- YOUR TASK:
Send back all the data below, exactly as given.
..........
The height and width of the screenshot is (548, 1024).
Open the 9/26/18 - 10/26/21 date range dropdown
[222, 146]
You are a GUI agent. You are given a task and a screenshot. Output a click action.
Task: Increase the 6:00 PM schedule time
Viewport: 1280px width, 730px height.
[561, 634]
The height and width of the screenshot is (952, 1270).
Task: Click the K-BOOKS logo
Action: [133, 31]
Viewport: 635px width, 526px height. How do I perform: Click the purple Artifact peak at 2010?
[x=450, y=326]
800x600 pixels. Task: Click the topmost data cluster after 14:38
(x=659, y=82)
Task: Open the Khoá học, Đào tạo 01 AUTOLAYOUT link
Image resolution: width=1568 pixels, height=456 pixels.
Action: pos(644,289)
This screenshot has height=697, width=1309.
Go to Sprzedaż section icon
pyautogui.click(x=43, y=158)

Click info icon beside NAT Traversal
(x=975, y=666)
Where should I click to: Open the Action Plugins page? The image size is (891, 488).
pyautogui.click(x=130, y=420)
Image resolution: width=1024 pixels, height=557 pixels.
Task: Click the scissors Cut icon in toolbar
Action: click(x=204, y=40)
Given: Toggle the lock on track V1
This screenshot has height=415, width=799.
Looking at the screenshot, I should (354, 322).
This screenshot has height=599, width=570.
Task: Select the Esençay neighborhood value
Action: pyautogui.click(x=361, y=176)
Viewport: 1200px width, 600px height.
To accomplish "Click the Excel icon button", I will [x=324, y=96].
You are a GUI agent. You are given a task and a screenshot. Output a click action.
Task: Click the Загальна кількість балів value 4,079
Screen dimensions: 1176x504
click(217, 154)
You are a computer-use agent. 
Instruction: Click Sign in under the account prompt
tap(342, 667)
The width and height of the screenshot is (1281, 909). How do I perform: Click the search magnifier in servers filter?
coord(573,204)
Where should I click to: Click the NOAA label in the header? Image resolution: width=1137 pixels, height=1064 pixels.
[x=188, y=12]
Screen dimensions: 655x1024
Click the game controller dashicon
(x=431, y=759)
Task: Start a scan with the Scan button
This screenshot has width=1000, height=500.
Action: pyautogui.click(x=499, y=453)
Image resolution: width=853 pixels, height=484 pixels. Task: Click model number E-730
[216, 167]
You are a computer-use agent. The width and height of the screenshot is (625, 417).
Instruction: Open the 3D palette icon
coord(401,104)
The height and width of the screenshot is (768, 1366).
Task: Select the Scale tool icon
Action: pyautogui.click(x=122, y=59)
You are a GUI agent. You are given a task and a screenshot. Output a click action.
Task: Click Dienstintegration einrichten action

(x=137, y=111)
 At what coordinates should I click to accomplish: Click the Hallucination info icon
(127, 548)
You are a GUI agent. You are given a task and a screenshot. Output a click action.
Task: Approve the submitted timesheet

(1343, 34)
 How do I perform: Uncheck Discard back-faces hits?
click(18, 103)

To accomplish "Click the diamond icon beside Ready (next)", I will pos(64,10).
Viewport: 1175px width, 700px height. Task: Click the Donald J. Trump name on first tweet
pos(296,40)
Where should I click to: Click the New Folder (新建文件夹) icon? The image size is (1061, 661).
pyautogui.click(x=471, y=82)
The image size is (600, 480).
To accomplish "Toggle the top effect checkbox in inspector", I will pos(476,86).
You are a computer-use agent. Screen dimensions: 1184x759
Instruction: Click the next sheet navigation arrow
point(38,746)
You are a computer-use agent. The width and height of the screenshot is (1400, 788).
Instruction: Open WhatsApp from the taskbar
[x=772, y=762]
..........
- SOLVED EXERCISE:
The height and width of the screenshot is (548, 1024).
Open the 9/26/18 - 10/26/21 date range dropdown
[222, 146]
You are a GUI agent. You are given a task and a screenshot. Output a click action.
Task: Increase the 6:00 PM schedule time
Viewport: 1280px width, 730px height.
[561, 634]
The height and width of the screenshot is (952, 1270).
Task: Click the K-BOOKS logo
Action: [133, 31]
Viewport: 635px width, 526px height. How do I perform: Click the purple Artifact peak at 2010?
[x=450, y=326]
800x600 pixels. Task: Click the topmost data cluster after 14:38
(x=659, y=82)
Task: Open the Khoá học, Đào tạo 01 AUTOLAYOUT link
Image resolution: width=1568 pixels, height=456 pixels.
Action: pos(644,289)
This screenshot has height=697, width=1309.
Go to Sprzedaż section icon
pyautogui.click(x=43, y=158)

Click info icon beside NAT Traversal
(x=975, y=666)
Where should I click to: Open the Action Plugins page? The image size is (891, 488).
pyautogui.click(x=130, y=420)
Image resolution: width=1024 pixels, height=557 pixels.
Task: Click the scissors Cut icon in toolbar
Action: click(x=204, y=40)
Given: Toggle the lock on track V1
This screenshot has height=415, width=799.
Looking at the screenshot, I should (354, 322).
This screenshot has height=599, width=570.
Task: Select the Esençay neighborhood value
Action: pyautogui.click(x=361, y=176)
Viewport: 1200px width, 600px height.
To accomplish "Click the Excel icon button", I will [x=324, y=96].
You are a GUI agent. You are given a task and a screenshot. Output a click action.
Task: Click the Загальна кількість балів value 4,079
Screen dimensions: 1176x504
click(217, 154)
You are a computer-use agent. 
Instruction: Click Sign in under the account prompt
tap(342, 667)
The width and height of the screenshot is (1281, 909). How do I perform: Click the search magnifier in servers filter?
coord(573,204)
Where should I click to: Click the NOAA label in the header? Image resolution: width=1137 pixels, height=1064 pixels.
[x=188, y=12]
Screen dimensions: 655x1024
Click the game controller dashicon
(x=431, y=759)
Task: Start a scan with the Scan button
This screenshot has width=1000, height=500.
Action: pyautogui.click(x=499, y=453)
Image resolution: width=853 pixels, height=484 pixels. Task: Click model number E-730
[216, 167]
You are a computer-use agent. The width and height of the screenshot is (625, 417).
Instruction: Open the 3D palette icon
coord(401,104)
The height and width of the screenshot is (768, 1366).
Task: Select the Scale tool icon
Action: pyautogui.click(x=122, y=59)
You are a GUI agent. You are given a task and a screenshot. Output a click action.
Task: Click Dienstintegration einrichten action

(x=137, y=111)
 At what coordinates should I click to accomplish: Click the Hallucination info icon
(127, 548)
You are a GUI agent. You are given a task and a screenshot. Output a click action.
Task: Approve the submitted timesheet

(1343, 34)
 How do I perform: Uncheck Discard back-faces hits?
click(18, 103)

To accomplish "Click the diamond icon beside Ready (next)", I will pos(64,10).
Viewport: 1175px width, 700px height. Task: Click the Donald J. Trump name on first tweet
pos(296,40)
Where should I click to: Click the New Folder (新建文件夹) icon? The image size is (1061, 661).
pyautogui.click(x=471, y=82)
The image size is (600, 480).
To accomplish "Toggle the top effect checkbox in inspector", I will pos(476,86).
You are a computer-use agent. Screen dimensions: 1184x759
Instruction: Click the next sheet navigation arrow
point(38,746)
You are a computer-use agent. The width and height of the screenshot is (1400, 788).
Instruction: Open WhatsApp from the taskbar
[x=772, y=762]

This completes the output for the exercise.